Like others waiting at the gathering point Wednesday morning, Hajj has family members spread across both Syria and Lebanon, as some relatives made the decision to leave the conflict-ridden country while others chose to stay.
The fact that people were returning to Syria was an “achievement” and a sign of “stability” in parts of the country following more than seven years of conflict, Marjayoun-Hasbaya MP Qassem Hashem, who was at the gathering point Wednesday morning, told The Daily Star.
Shebaa Deputy Mayor Bassem Hashem said local residents had “suffered a lot due to Syrian displacement.
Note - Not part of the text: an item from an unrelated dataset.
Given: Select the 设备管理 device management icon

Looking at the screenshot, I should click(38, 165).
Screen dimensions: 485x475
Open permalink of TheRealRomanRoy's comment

We have done what we can to provide services to them.”
He added that roughly 3,500 refugees remained in the town and on its outskirts. “What’s important is that this return was done without any pressure,” he said, adding he hoped that other refugees would be encouraged to follow suit.
It remained unclear Wednesday afternoon whether returnees would receive humanitarian assistance once in Beit Jin. UNHCR personnel in Syria were “seeking to access the conditions in the return areas,” UNHCR Lebanon spokeswoman Lisa Abou Khaled told The Daily Star.
Some of the refugees waiting to cross told The Daily Star they had made the decision to return home willingly, having endured suffering and poor conditions in Lebanon.
Ibrahim al-Beqaai, an 85-year-old from Beit Jin’s outskirts, told The Daily Star he would have no family to greet him upon his return to Syria.
“My family died here,” Beqaai said of Lebanon. Both his wife and his grandson passed away after the family fled to Lebanon six years ago.
His grandson was killed in an electrical fire, he told The Daily Star. “Just me, my daughter and my daughter-in-law, we’re returning alone.”